Ces tensions se doublent d’une compétition sourde autour des marchés du carbone volontaires. Le Congo, qui revendique la possibilité de monétiser ses puits de carbone, est courtisé par des courtiers basés à Londres et à Abu Dhabi. Plusieurs concessions forestières se sont déjà vues proposer des contrats de vingt-cinq ans, avec des clauses de confidentialité peu compatibles avec la transparence prônée par le forum de Brazzaville.
Perspectives : le pari d’une régulation endogène
En clôturant les travaux, les organisateurs ont insisté sur l’opérationnalisation des cadres de concertation dans chaque concession, instrument conçu pour associer les communautés aux décisions. Les précédents au Cameroun et au Gabon montrent qu’une telle architecture peut réduire les conflits fonciers et fluidifier la gouvernance, à condition d’être dotée de ressources et de pouvoir coercitif. Le ministère congolais de l’Économie forestière s’est engagé à publier, d’ici décembre, les arrêtés fixant la quote-part des redevances reversées aux populations locales.

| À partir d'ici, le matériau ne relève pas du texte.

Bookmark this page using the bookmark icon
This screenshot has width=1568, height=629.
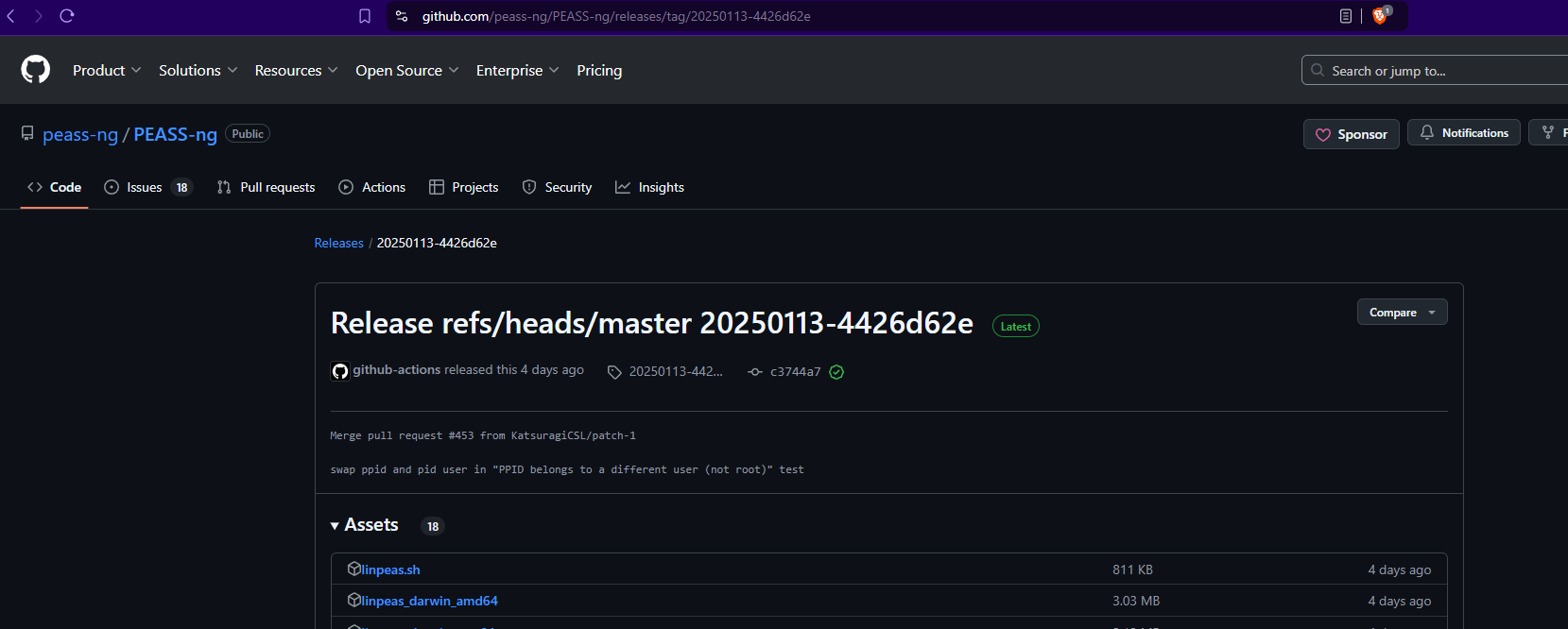365,16
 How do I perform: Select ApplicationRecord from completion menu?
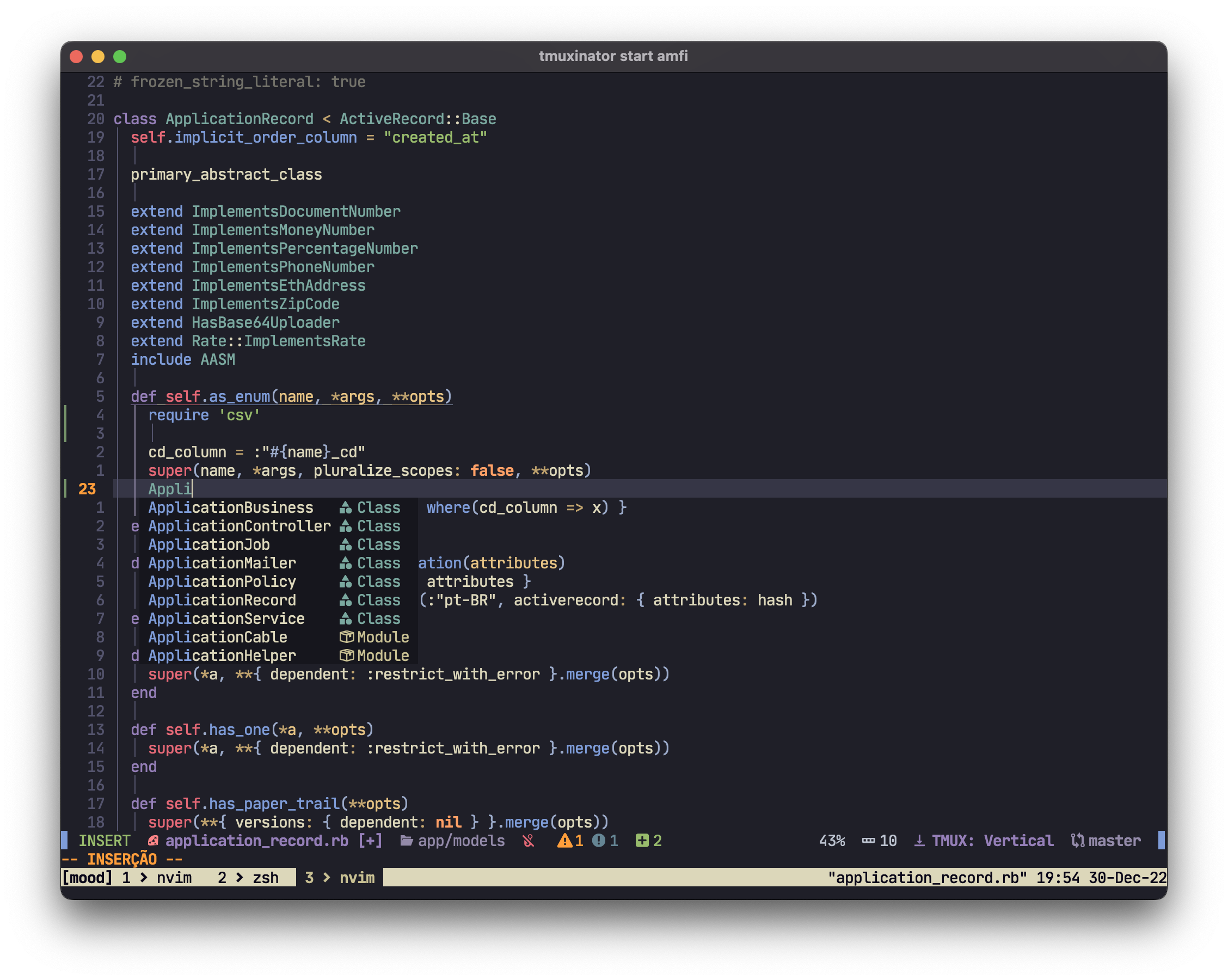point(222,600)
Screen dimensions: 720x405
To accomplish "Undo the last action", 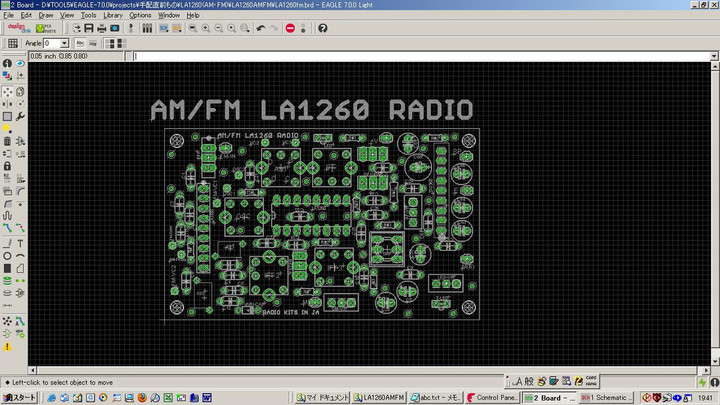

La balle est désormais dans le camp du Parlement appelé à arbitrer entre les pressions de l’industrie extractive, la nécessité de préserver un capital naturel exceptionnel et les attentes d’une jeunesse convaincue que l’avenir se négocie autant sous la canopée qu’au fond d’un puits minier. Si la régulation tarde, c’est tout le modèle de croissance inclusif vanté par le Plan national de développement 2022-2026 qui pourrait vaciller. À l’inverse, un cadre juridique clair, adossé à des mécanismes de contrôle indépendants, offrirait au Congo un double dividende, écologique et diplomatique, précieux dans un monde désormais à la recherche frénétique de crédibilité climatique.